Optimization/Callbacks
ReduceLROnPlateau
Using the tensorflow.keras.callbacks.ReduceLROnPlateau
improves the results a lot, where the optimizer reduces the learning rate by a the argument factor
, whenever the loss is not improving for some epochs decided by the patience
argument. This prevents the model from overfitting. Short patience=2
gives better results, since it tends to smooth the learning curve and prevent overfitting early.
Cyclic Learning Rate
We used also the cyclic learning rate adjustment (see Leslie Smith paper), with Traingular2 pattern:
.
In Keras, we use tensorflow_addons.optimizers.CyclicalLearningRate
callback :
cyc_lr_schedule = tfa.optimizers.CyclicalLearningRate(#optimizers.schedules.CyclicalLearningRate(
initial_learning_rate=1e-4,
maximal_learning_rate=1e-2,
step_size=2000,
scale_fn=lambda x: 1.,
scale_mode="cycle",
name="MyCyclicScheduler")
Which can later be used with any optimizer:
optimizers.Adam(learning_rate=cyc_lr_schedule)
The result of QWKP is almost the same of ReduceLROnPlateau callback, but at slower and more smooth learning pattern.
Learning Rate Finder
To decide on the initial learning rate, we used LRFinder callback, following also Leslie Smith paper. For more details see this colab.

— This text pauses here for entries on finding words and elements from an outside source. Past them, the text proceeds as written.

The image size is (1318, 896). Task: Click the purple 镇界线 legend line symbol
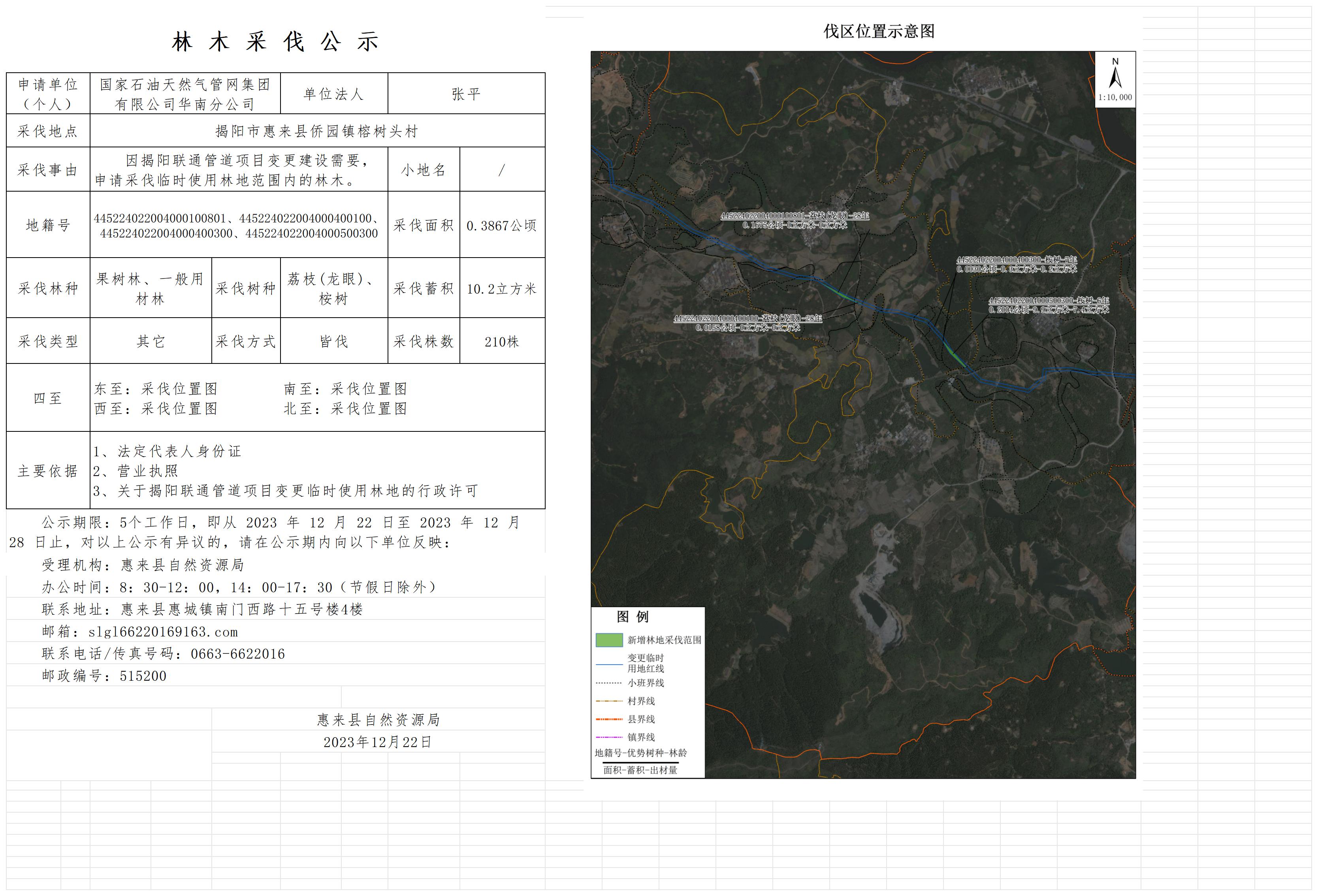coord(609,737)
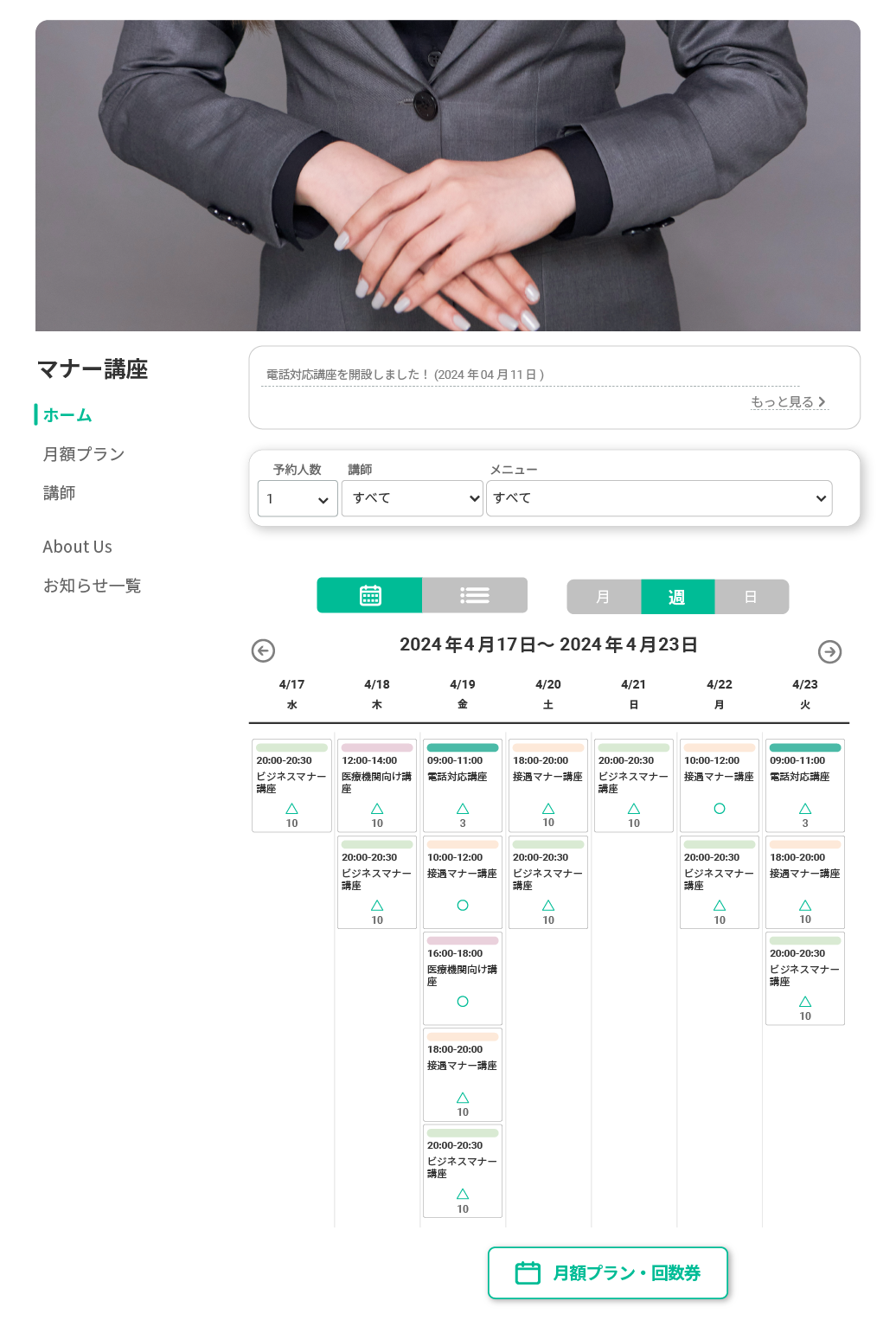This screenshot has height=1320, width=896.
Task: Go to previous week arrow
Action: tap(263, 650)
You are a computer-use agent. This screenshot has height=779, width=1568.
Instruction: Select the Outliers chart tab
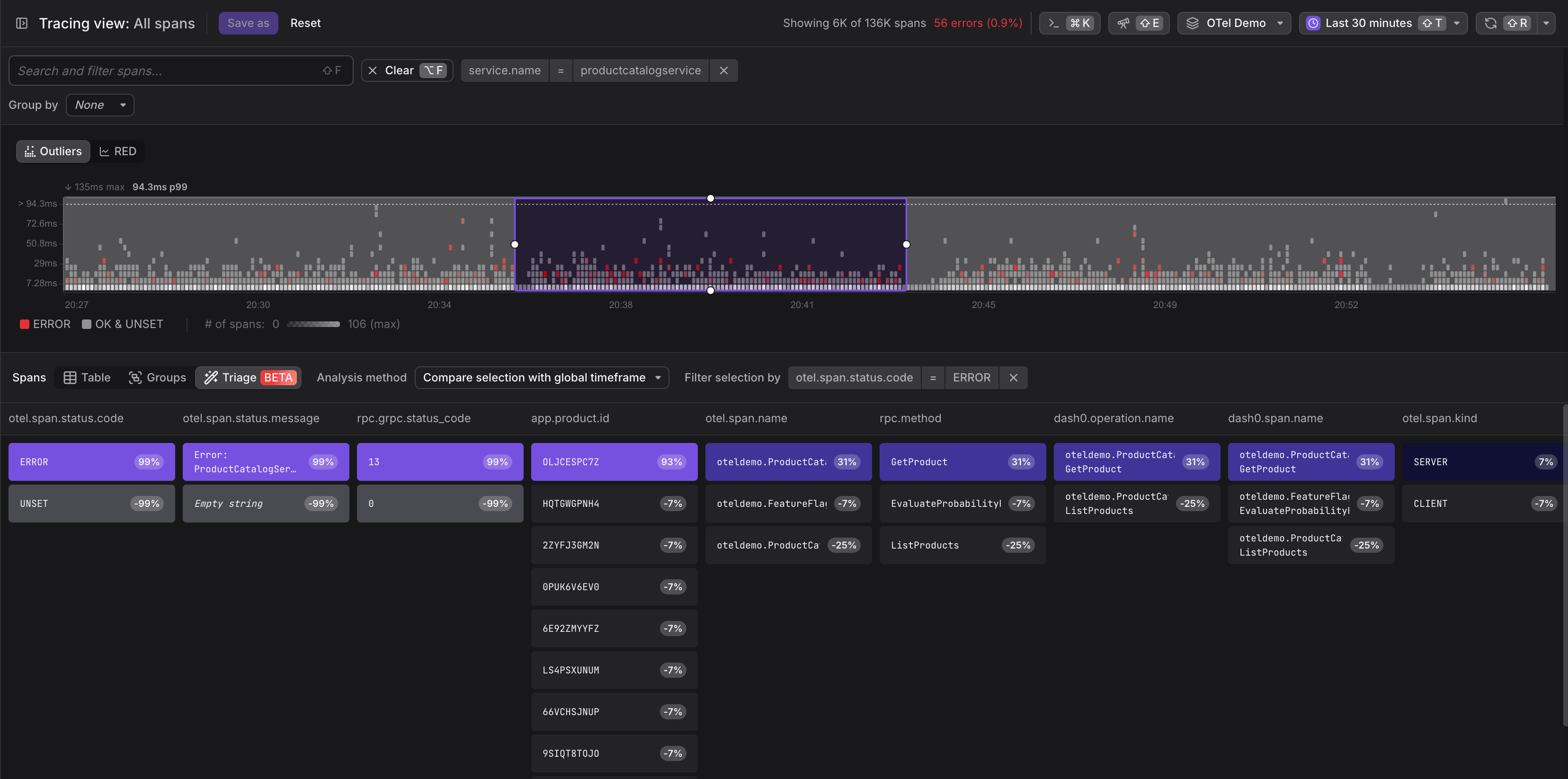53,151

This gives the same initial learning rate we used (=1e-4), for both RMSprop
and Adam
.
Learning curves
Doing the above improvements we get the following learning curves:
The test accuracy improves to 81%, while the QWKP reaches around 0.88, which is close enough to the leaderboard (0.93).
The model overfits around epoch 6. Without the ReduceLROnPlateau
, overfitting happpens around epoch 2-3, with QWKP=0.79. With more regularization, we could get closer to the leaderboard.
Confusion matrix
After treating the class imbalance, let’s have a look on the confusion matrix:
As can be seen, the confusion is much less severe. The diagonal in all classes is the dominant number. However, confusions are still going to far dominant classes, like (4=Severe) mostly confused to (2=Moderate), which still hurts the QWKP. Further light oversampling/augmentation of class 4 could help (to be tried later).

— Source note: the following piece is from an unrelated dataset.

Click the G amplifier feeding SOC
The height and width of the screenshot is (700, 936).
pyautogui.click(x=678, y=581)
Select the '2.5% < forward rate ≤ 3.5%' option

Visualization of learnt features
Let’s have a look on the learnt features.
In ResNet, the final feature maps are course grids of 7x7
. Spreading these on the input image 224x224
might have coarse features (like ink spelt on paper).
In the above case, the correct class is (1=Mild) but the prediction is (2=Moderate). This won’t hurt the QWKP a lot, moreover, it’s justified looking on the spot leading to this prediction. So the model becomes to make more sense.
The above two predictions are correct. The defective patterns are stil detected, without particular attention to the pupil feature (which is common in all classes so it’s not good to detect). This is a good sign.
Moreover, probabilities become more within a local region of classes, which justifies the good QWKP result.
Conclusion
In this tutorial, we went through an important application of computer vision, which is medical imaging diagnosis, in this case the Diabetic Retina. The visualization of the learnt feature maps using Grad-CAM method explains a lot of features, according to the well known DR patterns. The metric used in this competetion is interesting, and gives an idea about the importance of choosing the good metric for such kind of problems of predicting ordinal target variables. Also, this application exposes us to some important problems in ML like class imbalance, which is common in healthcare and medical diagnosis problems. Some tricks like class weighted loss, reducing learning rate on plateau, cyclic learning rate,…etc improve the QWKP with around 10%.
Important note:
I’m not a doctor to judge, so the visualizations here might be completely random features in the end. However, the good QWKP results suggest that the model captured good results. But it should be emphasized that, a more trained expert eye should validate those assumptions.